** begin EXCERPT PROVIDED **

Gtowally--I unhooked end carbs to take them out of play.
Thanks


----------



## mcguiremcd (May 23, 2012)

Well guys.I think i found the problem and not in a good way.On Monday was trying some different things. Coming back from second run 
I smelled something burning and thought it was coming from outside somewhere.As i stopped to back it in shop smoke was coming from under hood.I shut it off lifted hood and rear carb was on fire.That little Element put it out quickly.I think that rear carb was leaking fuel was the problem all along.Iwas so pis--- at myself for not checking it.I had checked the front and center but could't get my old body in far enough to look in rear. A couple guys helped me get it in shop.Yesterday i went to Cruising the Coast for the day.Today will see how much damage done.


----------



## geeteeohguy (Feb 2, 2008)

That sucks....hope everything is okay. As a long time tech, and now as an old guy, I've learned that it's always the ONE component that you don't check because it's buried, hidden, hard to get to, or whatever, is going to be the component that is going to fail. Every time. So the answer is to turn on the radio, grab a cup of coffee, relax, and check out EVERYTHING at a slow enough pace that you don't wear yourself out. These cars are now well over a half- century old, running on new, crappy fuel formulas that like to boil off and flood engines. We have to be careful.

** end EXCERPT PROVIDED **
** begin INFORMATION SHOWN **

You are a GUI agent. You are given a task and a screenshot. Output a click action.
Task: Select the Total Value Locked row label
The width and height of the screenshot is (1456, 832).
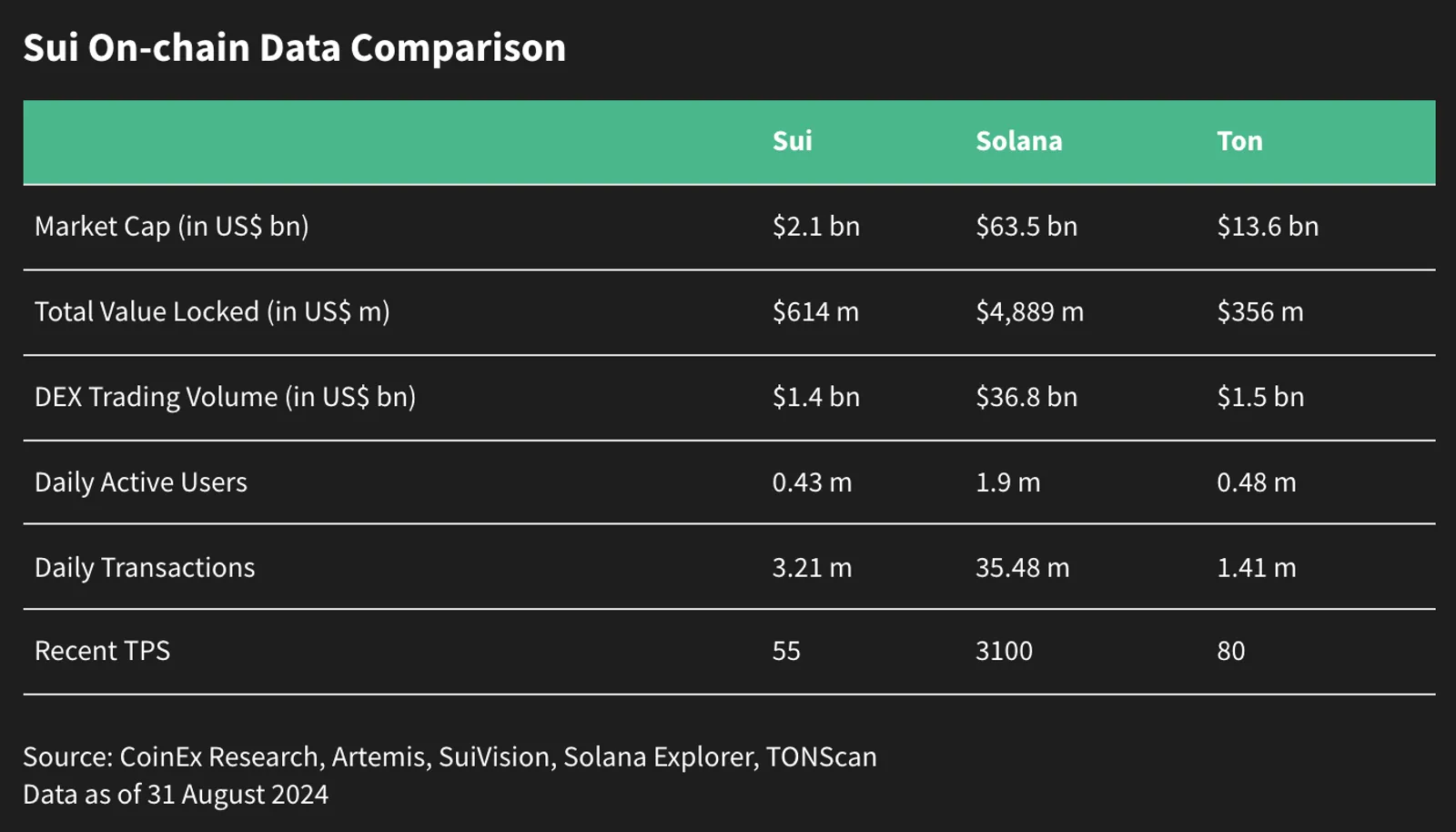tap(212, 311)
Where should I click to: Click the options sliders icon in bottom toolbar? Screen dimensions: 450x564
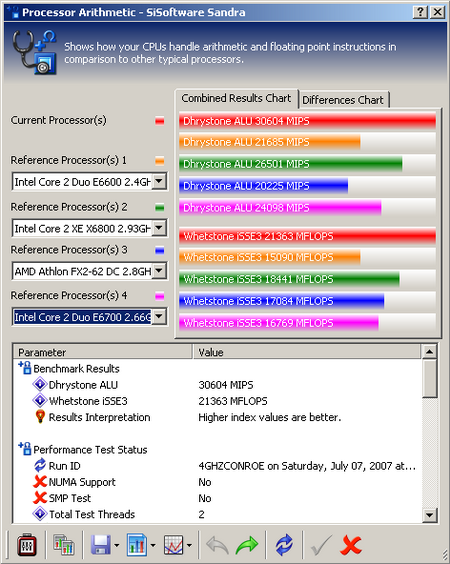click(x=27, y=545)
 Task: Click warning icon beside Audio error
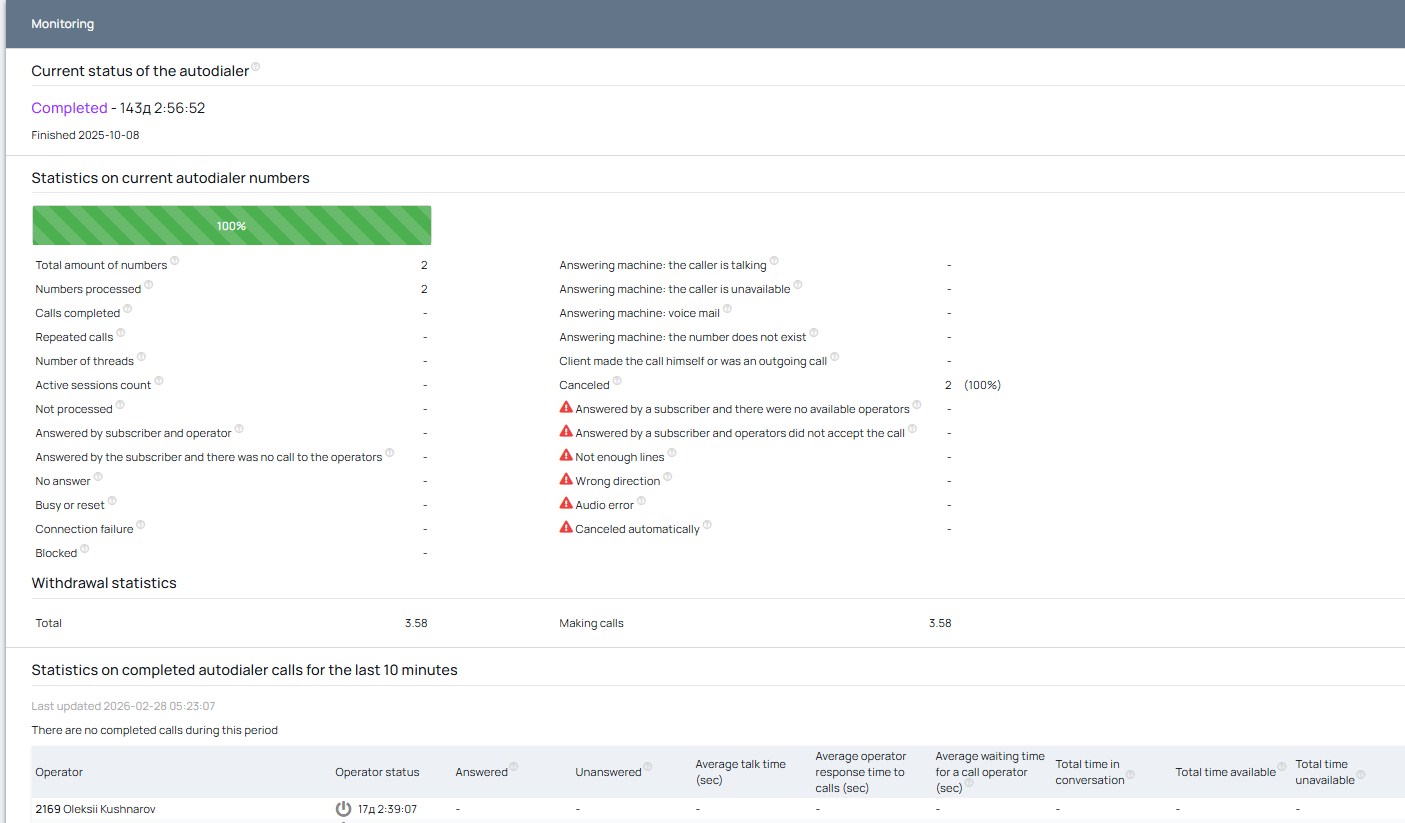[x=566, y=504]
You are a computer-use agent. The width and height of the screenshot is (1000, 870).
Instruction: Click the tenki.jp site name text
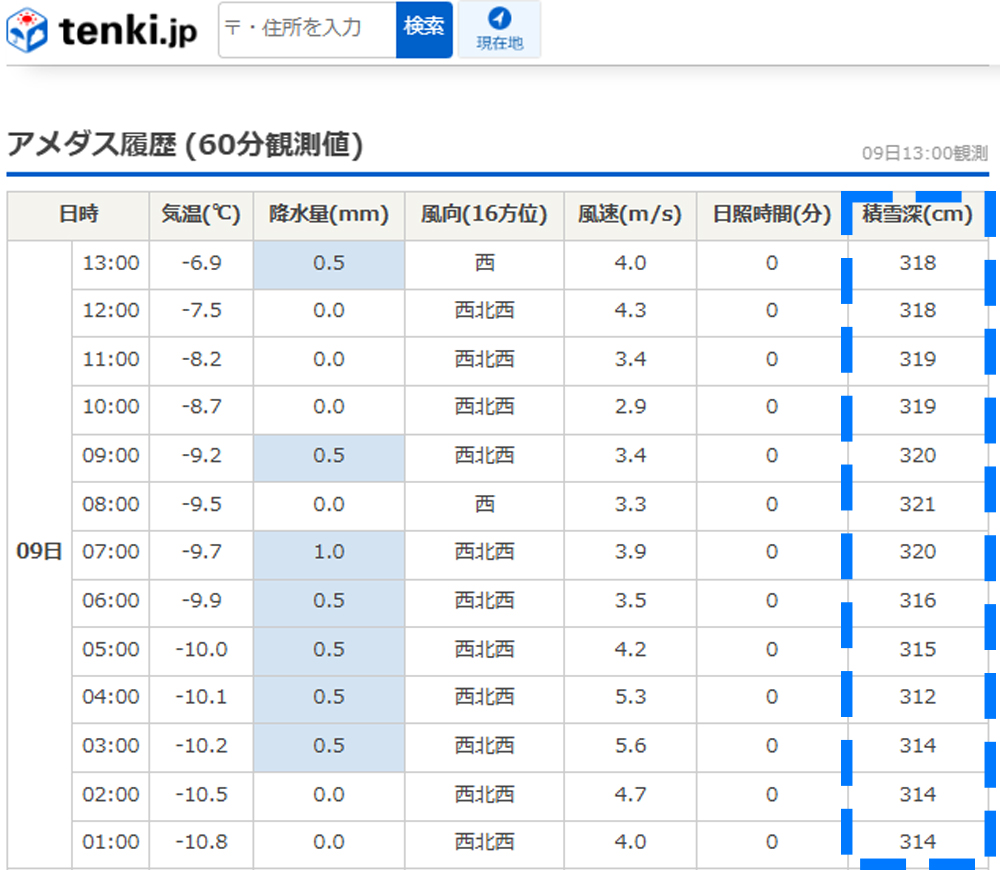128,32
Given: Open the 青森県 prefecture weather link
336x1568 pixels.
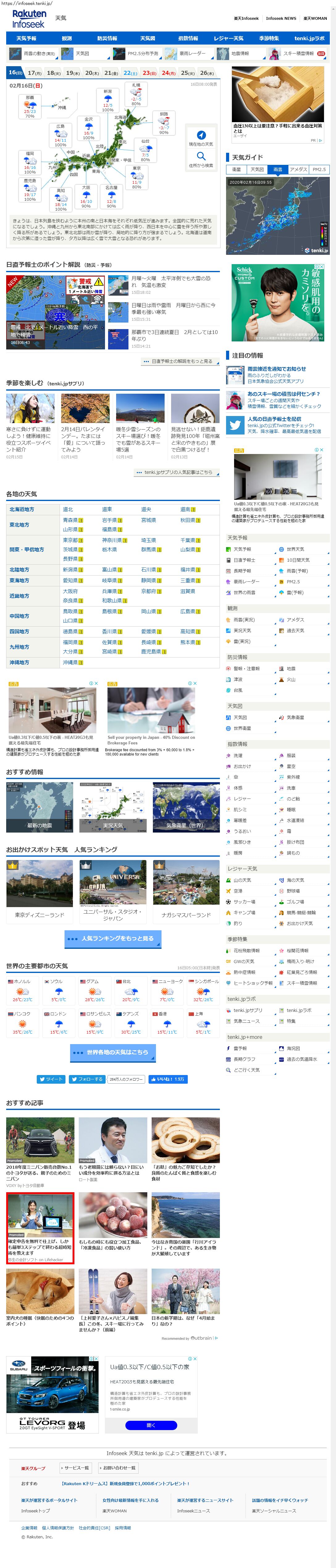Looking at the screenshot, I should tap(70, 521).
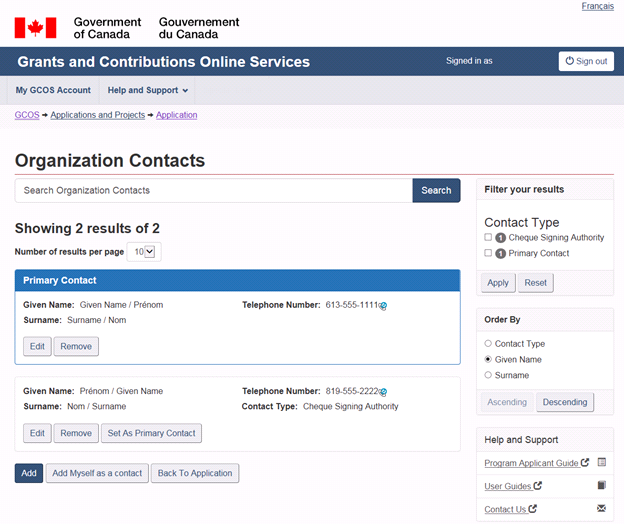Check the Primary Contact filter checkbox
This screenshot has width=624, height=524.
(x=488, y=254)
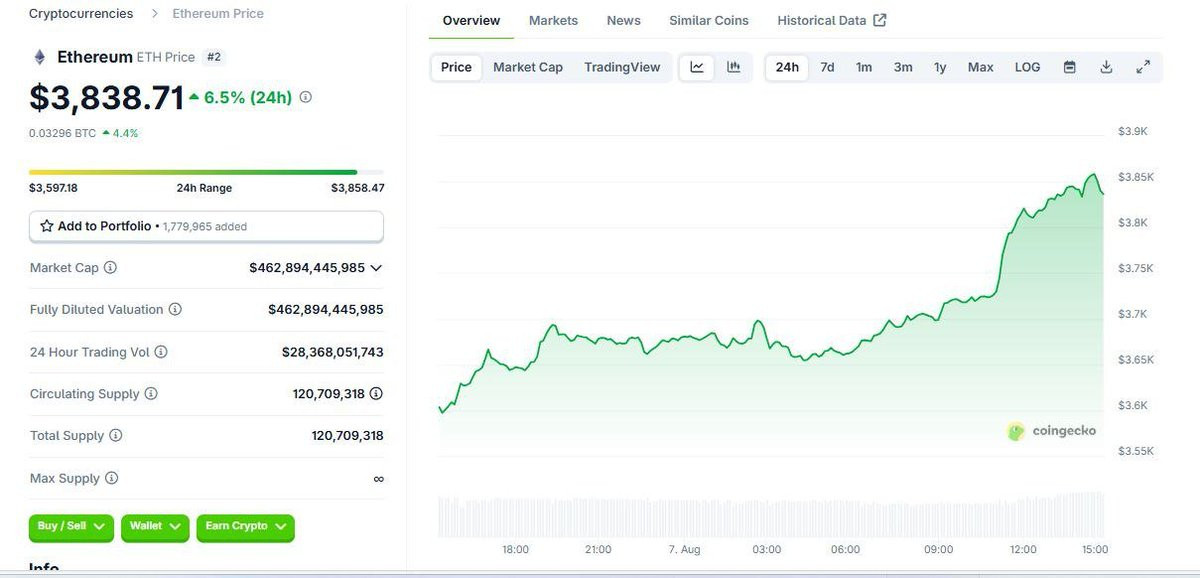Click the Circulating Supply info icon
The height and width of the screenshot is (578, 1200).
point(151,394)
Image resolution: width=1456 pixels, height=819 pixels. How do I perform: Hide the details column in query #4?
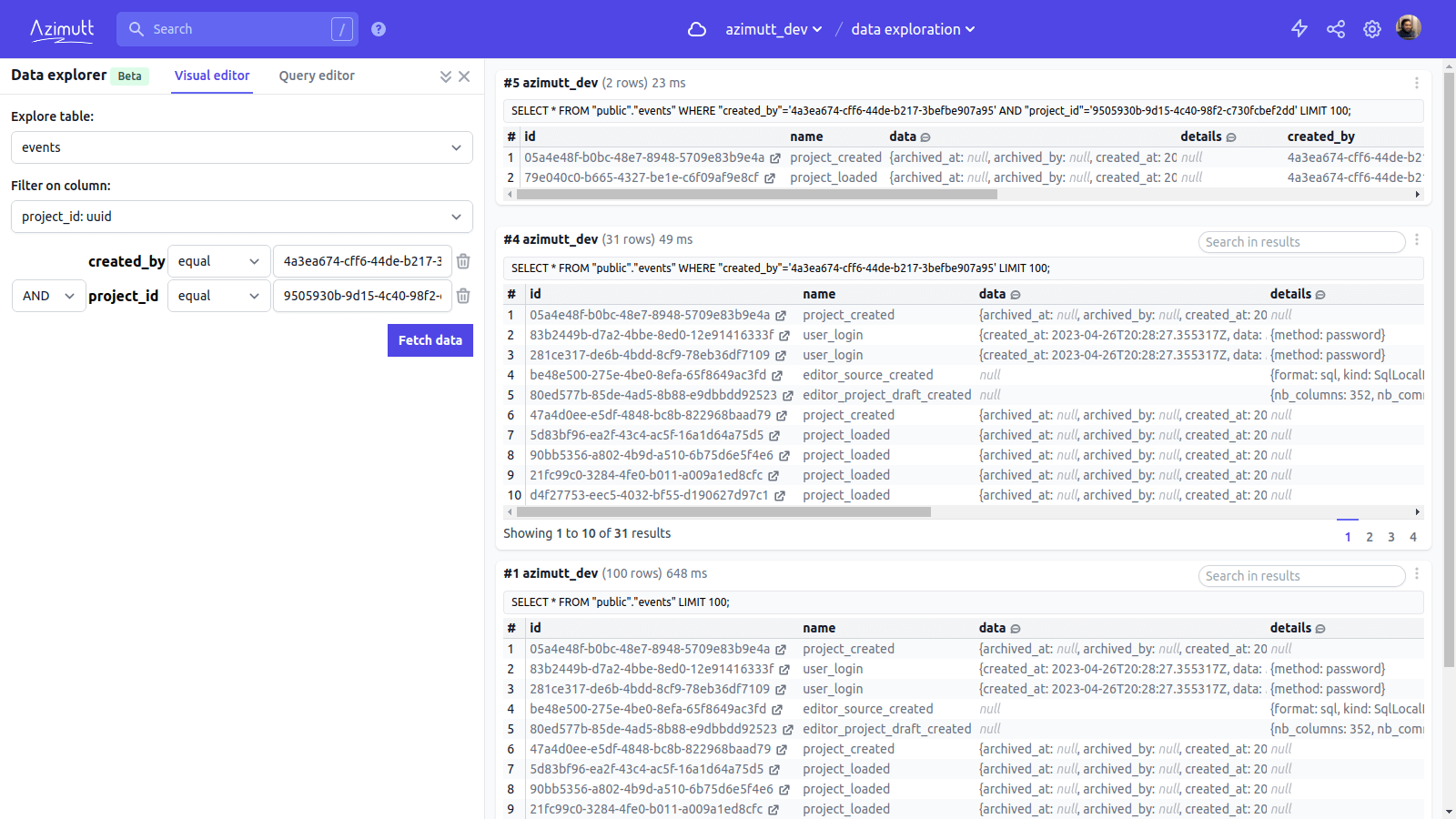tap(1319, 294)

** end INFORMATION SHOWN **

## TASK DESCRIPTION
From the carburetor forum thread, extract the passage between "Gtowally--I unhooked end" and "much damage done.", inclusive, word for word.

## SOLUTION TO THIS EXERCISE
Gtowally--I unhooked end carbs to take them out of play.
Thanks


----------



## mcguiremcd (May 23, 2012)

Well guys.I think i found the problem and not in a good way.On Monday was trying some different things. Coming back from second run 
I smelled something burning and thought it was coming from outside somewhere.As i stopped to back it in shop smoke was coming from under hood.I shut it off lifted hood and rear carb was on fire.That little Element put it out quickly.I think that rear carb was leaking fuel was the problem all along.Iwas so pis--- at myself for not checking it.I had checked the front and center but could't get my old body in far enough to look in rear. A couple guys helped me get it in shop.Yesterday i went to Cruising the Coast for the day.Today will see how much damage done.